Tokyo Metro’s AI Trick: Floor Projections Show Passengers Where Less Crowded Trains Are

Tokyo Metro is testing a new AI-based system that makes crowded trains easier to navigate for commuters.

Tokyo Metro tests AI floor projections for less crowded trains | Photo Credit: https://x.com/Breaking2003
Tokyo Metro tests AI floor projections for less crowded trains | Photo Credit: https://x.com/Breaking2003

The technology will be implemented at Kita-Senju Station on the Chiyoda Line, and passengers will be shown in advance which coaches are less crowded and thus easier to navigate through projections on the floor of the station.

The experiment began on September 9, 2026, when Tokyo Metro worked with Sharp and Lester to see if visual guidance can affect how passengers move around a busy station.

Instead of asking commuters to rely on traditional displays, the trial brings crowding information closer to passengers with projected directions on the floor.

The system builds on Tokyo Metro's existing efforts to provide passengers with information about crowd levels inside individual train cars. Since December 2024, Kita-Senju Station has provided real-time information on the crowding conditions of arriving trains.

AI and depth-camera technology are used to measure the number of people inside different coaches. This information can be used to identify trains or train cars that have comparatively more space.

The new trial provides different ways to communicate that information. When a train approaches the station, floor projections can signify the direction passengers should take in order to reach a less crowded coach.

The hope is to encourage commuters to spread themselves more evenly along the platform and not stay in the same boarding areas.

Sharp's Omject projection technology is used as part of the experiment. The projected guidance can be adapted to changing crowd conditions so that the information shown to passengers reflects the situation of incoming trains.

The companies are also assessing whether passengers will actually change their movements after seeing the projections. Cameras are placed at different locations in the station for image analysis and passenger counting. Researchers can compare how people move depending on when and where the floor information is displayed.

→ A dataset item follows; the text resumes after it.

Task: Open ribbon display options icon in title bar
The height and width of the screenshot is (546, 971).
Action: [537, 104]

According to the information about the trial, the camera images are processed into numerical data in real time and are not stored. The system is therefore interested in passenger movement and crowd distribution instead of individual commuters.

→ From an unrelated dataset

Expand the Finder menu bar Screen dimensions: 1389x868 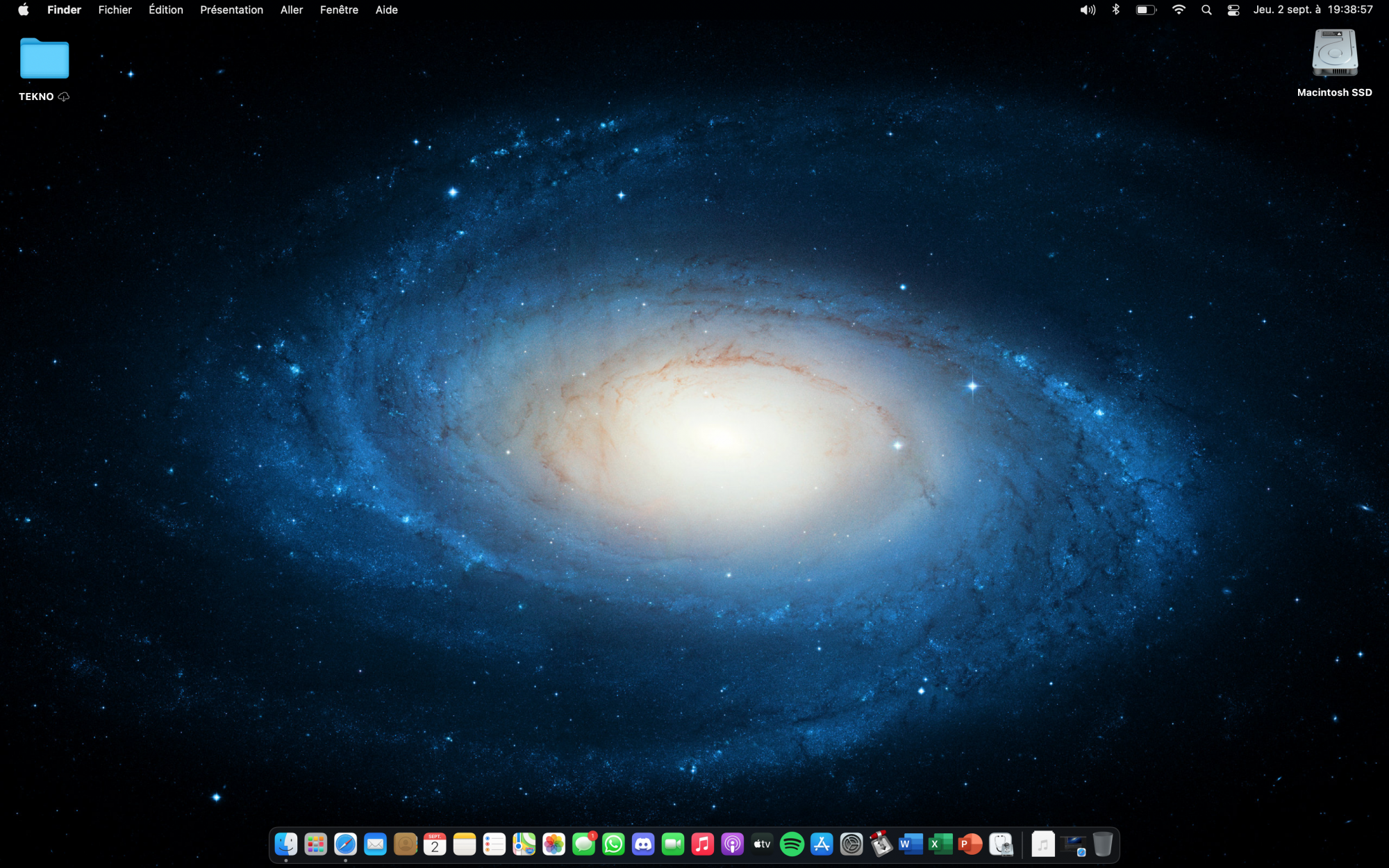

The technology is part of Tokyo Metro’s broader use of data and AI to help passengers understand congestion. Metro CrowdNavi, the operator’s crowding-related information-based platform, also uses data from its train crowding measurement system to provide crowding information.

But for Tokyo’s busy railway network, the situation of passenger flow can be difficult, especially during peak times. Even telling passengers that a train is crowded and they are likely to stand up if they are crowded may not always change the way they decide to stand.

The floor projection experiment aims to see if direct and visual guidance can help commuters move to the places where there is more space in the train.

If the trial works out well, similar technologies could be applied to other crowded railway stations. But the current system is an experiment and its effectiveness will depend on the results of the passenger-flow analysis.

The trial shows how AI, real-time data, and projection technology are being used to solve a universal problem in urban transport: getting large numbers of people in a metro station through stations in the most efficient way and making better use of available space inside trains.